■ **Required work**:
1) Copy the part of the text on spurious tokens in LoRA-finetuned models that opens with the words containing "The core of" and closes with "in model fine-tuning.".
2) Pick up the text on spurious tokens in LoRA-finetuned models after its last sentence and keep writing.

■ **Reading text**:
________________________
An Analysis of Spurious Token Effects on LoRA-Finetuned Models

The paper "LoRA Users Beware: A Few Spurious Tokens Can Manipulate Your Finetuned Model" presents a critical examination of the vulnerabilities inherent in Parameter-Efficient Fine-Tuning (PEFT) methods specifically focusing on Low-Rank Adaptation (LoRA). Through rigorous empirical analysis, the authors illuminate the repercussions of spurious correlations formed through the controlled injection of particular tokens within training datasets. This elucidation reveals significant implications for the robustness and reliability of models undergoing LoRA-based adaptation, highlighting areas for future research and practical considerations in AI model deployment.

Phenomenon of Spurious Token Injection

The core of the paper investigates Seamless Spurious Token Injection (SSTI), where spurious tokens—intentionally correlated with target labels—are minimally introduced into datasets. Remarkably, results indicate that even a single injected token is sufficient to steer model predictions, offering potential vectors for exploitation and manipulation by malevolent entities. This alarming finding underscores the critical need for heightened scrutiny over data quality and the processes employed in model fine-tuning.
________________________
■ **Dataset extract**:
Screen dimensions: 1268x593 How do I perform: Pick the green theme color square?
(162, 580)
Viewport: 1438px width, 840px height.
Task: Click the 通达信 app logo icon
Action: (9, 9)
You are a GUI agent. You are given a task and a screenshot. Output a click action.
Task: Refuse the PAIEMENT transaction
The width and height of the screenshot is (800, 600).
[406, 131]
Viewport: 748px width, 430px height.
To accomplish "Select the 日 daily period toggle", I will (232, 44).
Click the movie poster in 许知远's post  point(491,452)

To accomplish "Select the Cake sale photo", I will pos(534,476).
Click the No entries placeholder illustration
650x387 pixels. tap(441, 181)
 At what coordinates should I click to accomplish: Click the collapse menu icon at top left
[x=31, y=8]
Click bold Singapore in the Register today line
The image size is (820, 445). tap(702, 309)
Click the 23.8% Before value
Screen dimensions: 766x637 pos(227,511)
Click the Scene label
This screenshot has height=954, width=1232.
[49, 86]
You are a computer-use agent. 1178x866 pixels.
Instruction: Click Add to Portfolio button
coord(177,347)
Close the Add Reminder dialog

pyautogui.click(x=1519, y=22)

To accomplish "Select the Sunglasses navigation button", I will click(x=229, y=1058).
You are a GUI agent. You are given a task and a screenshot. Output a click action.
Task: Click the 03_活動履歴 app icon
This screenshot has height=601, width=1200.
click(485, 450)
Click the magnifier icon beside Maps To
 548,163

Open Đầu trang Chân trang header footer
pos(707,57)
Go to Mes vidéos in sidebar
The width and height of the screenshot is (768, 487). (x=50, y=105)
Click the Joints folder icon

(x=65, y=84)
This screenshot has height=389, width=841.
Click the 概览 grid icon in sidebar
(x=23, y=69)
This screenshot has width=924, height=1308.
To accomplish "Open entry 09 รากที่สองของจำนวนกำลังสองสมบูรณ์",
________________________
■ **Results of the exercise**:
1)
The core of the paper investigates Seamless Spurious Token Injection (SSTI), where spurious tokens—intentionally correlated with target labels—are minimally introduced into datasets. Remarkably, results indicate that even a single injected token is sufficient to steer model predictions, offering potential vectors for exploitation and manipulation by malevolent entities. This alarming finding underscores the critical need for heightened scrutiny over data quality and the processes employed in model fine-tuning.

2)
LoRA and Model Vulnerability

A pivotal aspect of the paper explores how varying LoRA ranks affect susceptibility to spurious tokens. Under light SSTI conditions, increased LoRA rank amplifies model vulnerability, with larger rank configurations leading to a more pronounced reliance on injected tokens. Conversely, under aggressive SSTI, higher ranks paradoxically afford greater robustness, allowing models to attend to non-spurious tokens amidst extensive dataset corruption. This dual behavior highlights the non-linear relationship between model capacity and resilience, presenting a nuanced perspective on LoRA's trade-offs between efficiency and robustness.

Expanding the Analysis

Through extensive experiments across diverse datasets and model configurations, including Snowflake Arctic, Apple OpenELM, and Meta LLaMA-3, the analysis consistently shows that SSTI can manipulate model behavior independent of token placement and type. Additionally, variations in model size and training duration fail to mitigate SSTI's influence, underscoring the pervasive nature of this vulnerability. This comprehensive approach accentuates the broader applicability of the findings and calls for more robust mechanisms to guard against these pitfalls.

Attention Entropy as a Diagnostic Tool

The paper introduces attention entropy as a promising diagnostic measure to detect SSTI vulnerabilities. By analyzing attention distributions, researchers can observe how spurious tokens lead to decreased entropy, suggesting a model's over-reliance on injected shortcuts. This practical tool adds a layer of transparency, allowing for the empirical evaluation of dataset-integrity and model-awareness pre-deployment.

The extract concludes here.